Functional annotation pipeline for the analisys of microarray data with regards to subcellular protein localization

Abstract

Subcellular protein localization prediction is a bioinformatics approach (faster and cheaper than experimental procedure) to determine the targeting location of proteins into the cell organelles. Therefore, many programs exist to address this issue, but TPpred is the most up-to-date option regarding mitochondria targeting prediction. On the other hand, the development of a Drosophila melanogaster transgenic model to study mitochondria-related diseases in humans has brought up many questions. Some mitochondria mechanisms are still not explored. The translation pathways present in mitochondria have similarities to the ones present in the cytosol. But they are older, essential in the origins of live and also in the eukaryote cell development from prokaryotes. A new paralog of the seryl tRNA synthetize enzyme that catalyses aminoacylation of tRNASer was found in insects. The SLIMP protein, which is not a Seryl tRNA synthetases(SRS) anymore, is now known to interact with SRS2 and LON protease, a fact that can lead to a modulation in both mitochondrial translation and replication, respectively. A microarray of the knock-down of SLIMP expression in S2 D.melanogaster cells was performed and their analyzed row data gives rise to the current pipeline reported. The functional annotation pipeline developed is a new analysis procedure to describe differences in transcriptome considering mitochondria targeting status in a microarray-wide approach. Proportions tests is performed, which in our data did not report a significative increase or depletion of mitochondria targeted transcript products under the SLIMP knockdown condition. Moreover, the GO enrichment analysis suggested an imbalance in serine metabolism that extends to the selenocysteine biosynthetic pathway.
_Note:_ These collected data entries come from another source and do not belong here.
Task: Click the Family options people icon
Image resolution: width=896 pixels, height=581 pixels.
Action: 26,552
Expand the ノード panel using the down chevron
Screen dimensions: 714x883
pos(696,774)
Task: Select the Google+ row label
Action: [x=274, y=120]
CG1427 protein is behind this enrichment result, taking into account its up-regulation status from microarray and its mitochondria status from the Ttpred prediction. However, since this and other proteins (5%) are theoretical (one analysis step deals with genes having proteins targeted to mitochondria as well as outside of it, due to differences in their sequence from alternative splicing process), experimental evidence should support this results.